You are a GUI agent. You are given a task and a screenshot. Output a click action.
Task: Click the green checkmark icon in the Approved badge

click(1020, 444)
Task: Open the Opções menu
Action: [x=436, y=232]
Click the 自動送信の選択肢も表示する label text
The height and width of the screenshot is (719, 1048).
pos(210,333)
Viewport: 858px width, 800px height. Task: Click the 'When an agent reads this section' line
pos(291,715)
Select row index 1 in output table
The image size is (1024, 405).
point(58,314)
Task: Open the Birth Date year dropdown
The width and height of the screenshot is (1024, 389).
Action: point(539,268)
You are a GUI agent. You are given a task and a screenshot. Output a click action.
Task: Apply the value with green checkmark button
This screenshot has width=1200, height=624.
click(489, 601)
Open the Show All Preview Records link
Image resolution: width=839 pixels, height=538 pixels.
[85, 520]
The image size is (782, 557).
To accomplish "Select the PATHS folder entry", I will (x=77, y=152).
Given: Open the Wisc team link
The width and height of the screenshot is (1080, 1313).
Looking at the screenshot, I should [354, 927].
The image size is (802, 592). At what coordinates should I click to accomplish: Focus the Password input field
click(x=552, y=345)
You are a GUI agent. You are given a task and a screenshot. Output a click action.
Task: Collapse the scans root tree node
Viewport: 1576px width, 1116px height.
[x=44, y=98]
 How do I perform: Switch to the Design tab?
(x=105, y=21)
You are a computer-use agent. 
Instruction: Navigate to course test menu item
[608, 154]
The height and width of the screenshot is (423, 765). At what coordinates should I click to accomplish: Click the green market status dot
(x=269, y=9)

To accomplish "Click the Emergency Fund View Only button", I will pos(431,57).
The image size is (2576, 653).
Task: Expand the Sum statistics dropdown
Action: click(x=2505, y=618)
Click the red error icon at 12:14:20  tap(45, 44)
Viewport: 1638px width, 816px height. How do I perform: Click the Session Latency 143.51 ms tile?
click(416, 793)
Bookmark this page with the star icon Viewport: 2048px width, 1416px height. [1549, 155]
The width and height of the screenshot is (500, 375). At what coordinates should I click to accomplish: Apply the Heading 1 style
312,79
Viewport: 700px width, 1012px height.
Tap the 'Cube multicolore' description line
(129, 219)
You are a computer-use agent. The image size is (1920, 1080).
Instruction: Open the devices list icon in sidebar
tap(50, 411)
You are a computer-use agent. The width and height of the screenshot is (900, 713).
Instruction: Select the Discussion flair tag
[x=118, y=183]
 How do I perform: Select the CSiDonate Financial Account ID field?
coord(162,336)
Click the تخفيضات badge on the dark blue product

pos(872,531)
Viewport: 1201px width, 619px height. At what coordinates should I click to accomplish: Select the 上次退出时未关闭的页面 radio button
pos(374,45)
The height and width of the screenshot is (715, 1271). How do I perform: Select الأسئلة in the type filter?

* **EXERCISE BRIEF**: Copy these records line for line, with nothing changed.

* **EXERCISE OUTPUT**:
You are a GUI agent. You are given a task and a screenshot. Output a click action.
Task: Click the green checkmark icon in the Approved badge

click(1020, 444)
Task: Open the Opções menu
Action: [x=436, y=232]
Click the 自動送信の選択肢も表示する label text
The height and width of the screenshot is (719, 1048).
pos(210,333)
Viewport: 858px width, 800px height. Task: Click the 'When an agent reads this section' line
pos(291,715)
Select row index 1 in output table
The image size is (1024, 405).
point(58,314)
Task: Open the Birth Date year dropdown
The width and height of the screenshot is (1024, 389).
Action: point(539,268)
You are a GUI agent. You are given a task and a screenshot. Output a click action.
Task: Apply the value with green checkmark button
This screenshot has width=1200, height=624.
click(489, 601)
Open the Show All Preview Records link
Image resolution: width=839 pixels, height=538 pixels.
[85, 520]
The image size is (782, 557).
To accomplish "Select the PATHS folder entry", I will (x=77, y=152).
Given: Open the Wisc team link
The width and height of the screenshot is (1080, 1313).
Looking at the screenshot, I should [354, 927].
The image size is (802, 592). At what coordinates should I click to accomplish: Focus the Password input field
click(x=552, y=345)
You are a GUI agent. You are given a task and a screenshot. Output a click action.
Task: Collapse the scans root tree node
Viewport: 1576px width, 1116px height.
[x=44, y=98]
 How do I perform: Switch to the Design tab?
(x=105, y=21)
You are a computer-use agent. 
Instruction: Navigate to course test menu item
[608, 154]
The height and width of the screenshot is (423, 765). At what coordinates should I click to accomplish: Click the green market status dot
(x=269, y=9)

To accomplish "Click the Emergency Fund View Only button", I will pos(431,57).
The image size is (2576, 653).
Task: Expand the Sum statistics dropdown
Action: click(x=2505, y=618)
Click the red error icon at 12:14:20  tap(45, 44)
Viewport: 1638px width, 816px height. How do I perform: Click the Session Latency 143.51 ms tile?
click(416, 793)
Bookmark this page with the star icon Viewport: 2048px width, 1416px height. [1549, 155]
The width and height of the screenshot is (500, 375). At what coordinates should I click to accomplish: Apply the Heading 1 style
312,79
Viewport: 700px width, 1012px height.
Tap the 'Cube multicolore' description line
(129, 219)
You are a computer-use agent. The image size is (1920, 1080).
Instruction: Open the devices list icon in sidebar
tap(50, 411)
You are a computer-use agent. The width and height of the screenshot is (900, 713).
Instruction: Select the Discussion flair tag
[x=118, y=183]
 How do I perform: Select the CSiDonate Financial Account ID field?
coord(162,336)
Click the تخفيضات badge on the dark blue product

pos(872,531)
Viewport: 1201px width, 619px height. At what coordinates should I click to accomplish: Select the 上次退出时未关闭的页面 radio button
pos(374,45)
The height and width of the screenshot is (715, 1271). How do I perform: Select الأسئلة in the type filter?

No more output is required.